*TASK TO COMPLETE*. Excluding images, repeat the data exactly as given.

(Pixel coordinate grounding data)
<<<<
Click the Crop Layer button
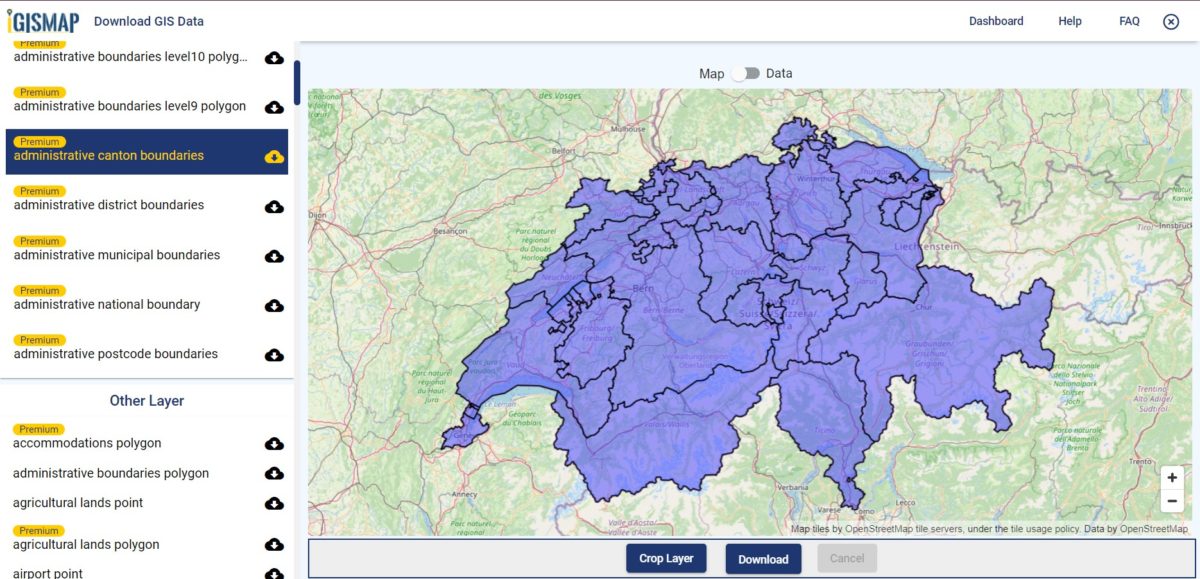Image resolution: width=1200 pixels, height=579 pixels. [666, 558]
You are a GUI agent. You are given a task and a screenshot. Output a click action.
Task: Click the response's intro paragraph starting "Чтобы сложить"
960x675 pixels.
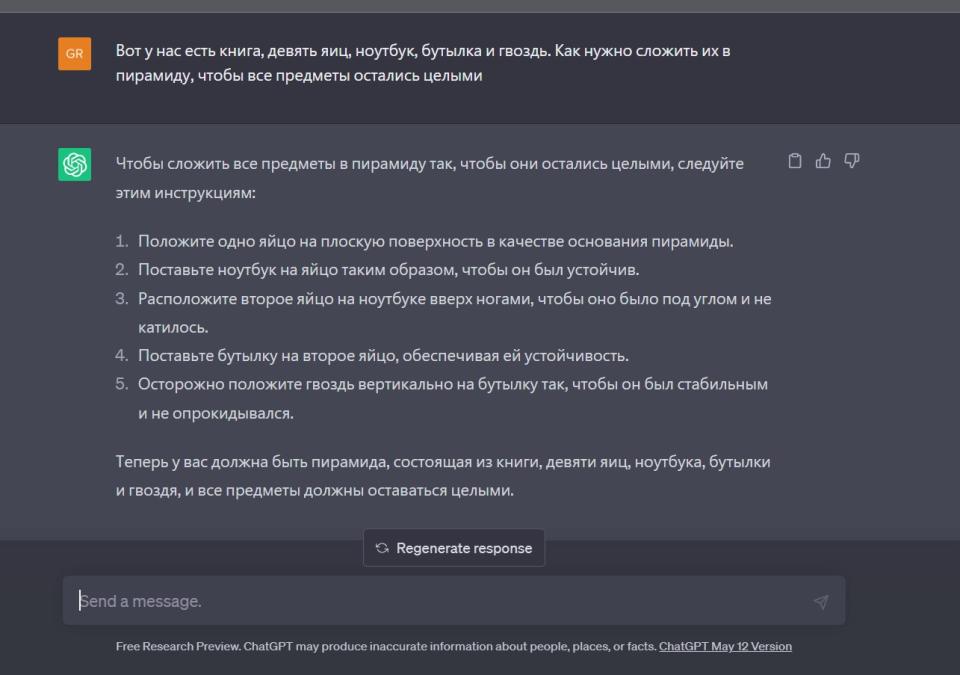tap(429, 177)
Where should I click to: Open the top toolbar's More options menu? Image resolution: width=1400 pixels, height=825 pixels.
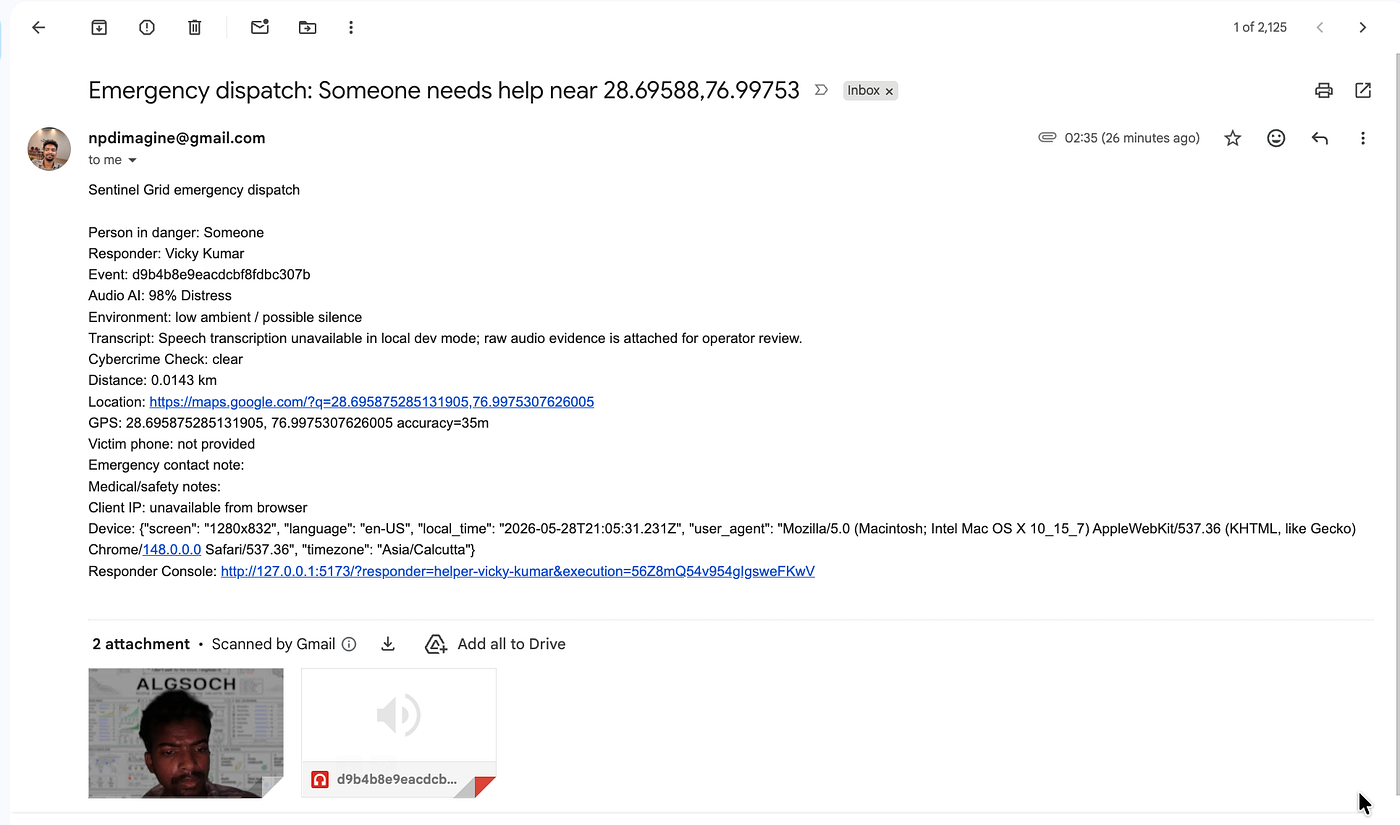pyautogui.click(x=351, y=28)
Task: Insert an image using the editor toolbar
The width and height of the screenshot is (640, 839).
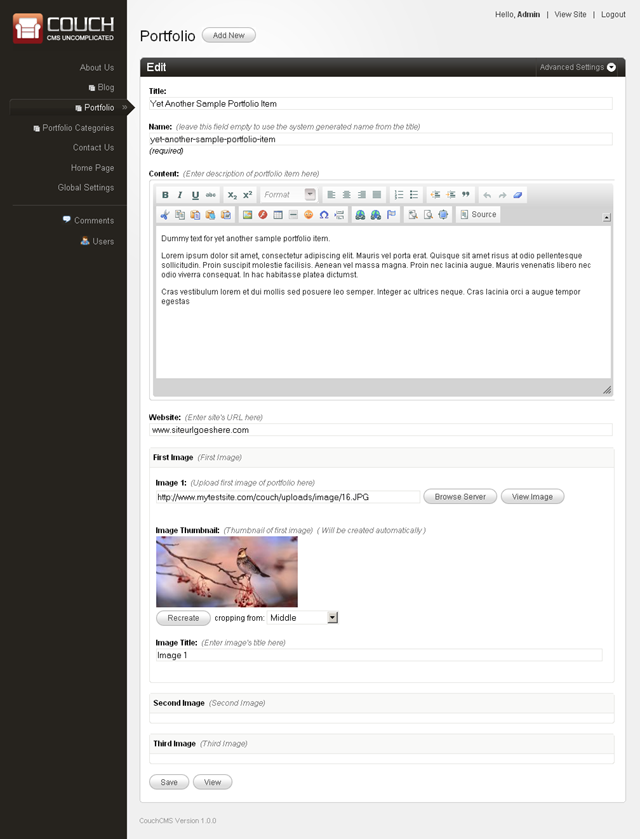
>>>>
*OUTPUT FOR THIS TASK*.
Click the Crop Layer button
Image resolution: width=1200 pixels, height=579 pixels. [666, 558]
You are a GUI agent. You are given a task and a screenshot. Output a click action.
Task: Click the response's intro paragraph starting "Чтобы сложить"
960x675 pixels.
tap(429, 177)
Where should I click to: Open the top toolbar's More options menu? Image resolution: width=1400 pixels, height=825 pixels.
pyautogui.click(x=351, y=28)
Task: Insert an image using the editor toolbar
The width and height of the screenshot is (640, 839).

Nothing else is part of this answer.